Across all of the records below, determine the number of lines containing the string "next"; reply with that number only.

Stored records:
◇ ◇ ◇ ◇ ◇ ◇ ◇
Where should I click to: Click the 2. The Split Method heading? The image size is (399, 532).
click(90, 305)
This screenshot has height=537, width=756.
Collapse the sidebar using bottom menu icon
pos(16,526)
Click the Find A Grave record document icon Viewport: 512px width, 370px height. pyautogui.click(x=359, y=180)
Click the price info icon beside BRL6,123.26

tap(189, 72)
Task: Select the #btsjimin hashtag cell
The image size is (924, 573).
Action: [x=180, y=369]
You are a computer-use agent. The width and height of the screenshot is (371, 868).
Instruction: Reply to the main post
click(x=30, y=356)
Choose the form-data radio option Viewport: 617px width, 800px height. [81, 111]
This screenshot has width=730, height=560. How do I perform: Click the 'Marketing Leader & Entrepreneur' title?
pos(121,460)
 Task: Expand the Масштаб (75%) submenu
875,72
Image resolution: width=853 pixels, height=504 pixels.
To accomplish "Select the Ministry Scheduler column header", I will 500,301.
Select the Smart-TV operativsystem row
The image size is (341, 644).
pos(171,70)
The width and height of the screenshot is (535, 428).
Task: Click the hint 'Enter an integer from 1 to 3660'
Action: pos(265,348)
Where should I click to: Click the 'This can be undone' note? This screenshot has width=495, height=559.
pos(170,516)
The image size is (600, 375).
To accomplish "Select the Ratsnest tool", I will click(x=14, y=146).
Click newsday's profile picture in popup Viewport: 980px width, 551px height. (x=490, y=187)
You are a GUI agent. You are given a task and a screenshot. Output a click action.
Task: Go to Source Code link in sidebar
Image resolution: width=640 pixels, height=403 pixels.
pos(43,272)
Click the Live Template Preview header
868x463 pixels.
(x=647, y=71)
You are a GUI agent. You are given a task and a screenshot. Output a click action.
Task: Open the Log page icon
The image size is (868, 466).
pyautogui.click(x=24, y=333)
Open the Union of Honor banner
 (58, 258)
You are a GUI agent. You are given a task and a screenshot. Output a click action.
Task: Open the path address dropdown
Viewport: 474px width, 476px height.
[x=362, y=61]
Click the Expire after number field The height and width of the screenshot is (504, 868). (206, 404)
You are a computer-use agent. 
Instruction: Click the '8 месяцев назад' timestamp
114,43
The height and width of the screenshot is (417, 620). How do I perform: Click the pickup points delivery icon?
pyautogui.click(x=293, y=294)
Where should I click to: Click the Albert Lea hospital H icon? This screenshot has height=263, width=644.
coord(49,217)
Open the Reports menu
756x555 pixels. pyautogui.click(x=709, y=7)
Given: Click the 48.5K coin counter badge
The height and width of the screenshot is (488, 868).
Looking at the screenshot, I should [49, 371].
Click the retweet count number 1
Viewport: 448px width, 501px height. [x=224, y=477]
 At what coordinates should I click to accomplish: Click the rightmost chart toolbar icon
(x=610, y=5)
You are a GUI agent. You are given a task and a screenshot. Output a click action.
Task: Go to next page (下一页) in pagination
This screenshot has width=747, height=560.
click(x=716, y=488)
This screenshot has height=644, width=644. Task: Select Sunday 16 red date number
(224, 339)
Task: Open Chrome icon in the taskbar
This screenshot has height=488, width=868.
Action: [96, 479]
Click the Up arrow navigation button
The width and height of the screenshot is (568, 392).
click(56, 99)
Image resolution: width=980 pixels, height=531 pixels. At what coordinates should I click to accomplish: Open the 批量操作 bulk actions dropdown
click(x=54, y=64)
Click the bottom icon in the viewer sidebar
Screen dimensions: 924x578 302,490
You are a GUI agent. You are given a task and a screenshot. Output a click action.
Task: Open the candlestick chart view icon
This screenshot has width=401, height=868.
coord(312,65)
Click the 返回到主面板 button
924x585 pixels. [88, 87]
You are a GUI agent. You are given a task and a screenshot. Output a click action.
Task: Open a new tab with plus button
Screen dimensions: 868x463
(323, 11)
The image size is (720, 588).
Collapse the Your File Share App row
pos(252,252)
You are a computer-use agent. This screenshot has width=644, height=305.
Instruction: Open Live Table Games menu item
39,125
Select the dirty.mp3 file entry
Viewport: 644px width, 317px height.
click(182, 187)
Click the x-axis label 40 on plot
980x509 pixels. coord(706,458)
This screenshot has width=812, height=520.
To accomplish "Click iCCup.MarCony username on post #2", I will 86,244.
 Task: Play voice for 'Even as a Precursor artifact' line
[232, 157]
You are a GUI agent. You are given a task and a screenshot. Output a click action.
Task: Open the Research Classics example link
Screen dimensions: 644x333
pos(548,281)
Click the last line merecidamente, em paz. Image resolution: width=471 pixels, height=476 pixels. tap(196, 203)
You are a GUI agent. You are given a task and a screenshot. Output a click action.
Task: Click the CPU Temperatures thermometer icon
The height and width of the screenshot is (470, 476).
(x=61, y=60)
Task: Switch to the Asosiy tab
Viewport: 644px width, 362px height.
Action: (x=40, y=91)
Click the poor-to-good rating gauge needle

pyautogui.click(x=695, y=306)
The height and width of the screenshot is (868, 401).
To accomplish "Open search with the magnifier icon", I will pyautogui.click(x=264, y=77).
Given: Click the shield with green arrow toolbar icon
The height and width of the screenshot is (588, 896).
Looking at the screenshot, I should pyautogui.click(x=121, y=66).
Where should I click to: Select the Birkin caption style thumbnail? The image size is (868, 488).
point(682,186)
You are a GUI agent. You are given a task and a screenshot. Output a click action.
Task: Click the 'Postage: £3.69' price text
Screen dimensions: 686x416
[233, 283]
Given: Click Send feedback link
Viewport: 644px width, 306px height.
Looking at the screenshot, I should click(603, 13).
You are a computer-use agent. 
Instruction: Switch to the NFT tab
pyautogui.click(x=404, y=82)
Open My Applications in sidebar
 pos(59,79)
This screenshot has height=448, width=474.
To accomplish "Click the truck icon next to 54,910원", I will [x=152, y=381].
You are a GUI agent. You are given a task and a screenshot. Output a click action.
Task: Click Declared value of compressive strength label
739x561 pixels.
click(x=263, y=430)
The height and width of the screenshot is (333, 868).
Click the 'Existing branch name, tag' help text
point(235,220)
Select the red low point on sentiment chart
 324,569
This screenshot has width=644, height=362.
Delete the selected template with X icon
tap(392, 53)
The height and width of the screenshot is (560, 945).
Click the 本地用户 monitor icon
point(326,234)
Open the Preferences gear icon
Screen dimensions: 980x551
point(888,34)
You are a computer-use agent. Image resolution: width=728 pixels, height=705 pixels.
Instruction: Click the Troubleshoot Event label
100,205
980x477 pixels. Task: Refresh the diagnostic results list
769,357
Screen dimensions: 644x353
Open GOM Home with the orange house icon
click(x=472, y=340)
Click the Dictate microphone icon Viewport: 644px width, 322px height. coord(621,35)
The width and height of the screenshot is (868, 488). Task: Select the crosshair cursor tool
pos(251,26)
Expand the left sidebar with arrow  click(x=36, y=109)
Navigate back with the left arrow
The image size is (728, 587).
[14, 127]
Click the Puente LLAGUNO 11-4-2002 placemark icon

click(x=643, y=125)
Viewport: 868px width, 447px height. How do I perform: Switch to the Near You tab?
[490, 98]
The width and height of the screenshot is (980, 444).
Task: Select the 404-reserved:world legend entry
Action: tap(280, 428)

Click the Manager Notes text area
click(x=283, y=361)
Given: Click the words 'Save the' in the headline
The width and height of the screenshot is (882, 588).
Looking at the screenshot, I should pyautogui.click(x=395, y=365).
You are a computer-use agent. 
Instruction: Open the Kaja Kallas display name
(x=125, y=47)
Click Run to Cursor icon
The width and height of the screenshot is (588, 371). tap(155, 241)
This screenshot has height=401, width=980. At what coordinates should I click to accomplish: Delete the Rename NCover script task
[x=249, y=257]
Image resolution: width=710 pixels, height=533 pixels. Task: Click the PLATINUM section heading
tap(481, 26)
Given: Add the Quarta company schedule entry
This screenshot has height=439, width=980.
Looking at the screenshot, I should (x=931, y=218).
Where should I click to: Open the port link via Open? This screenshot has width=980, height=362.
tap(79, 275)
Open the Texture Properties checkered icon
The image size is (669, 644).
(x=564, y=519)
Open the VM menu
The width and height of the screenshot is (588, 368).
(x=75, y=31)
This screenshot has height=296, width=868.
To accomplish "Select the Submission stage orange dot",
◇ ◇ ◇ ◇ ◇ ◇ ◇
Answer area: 2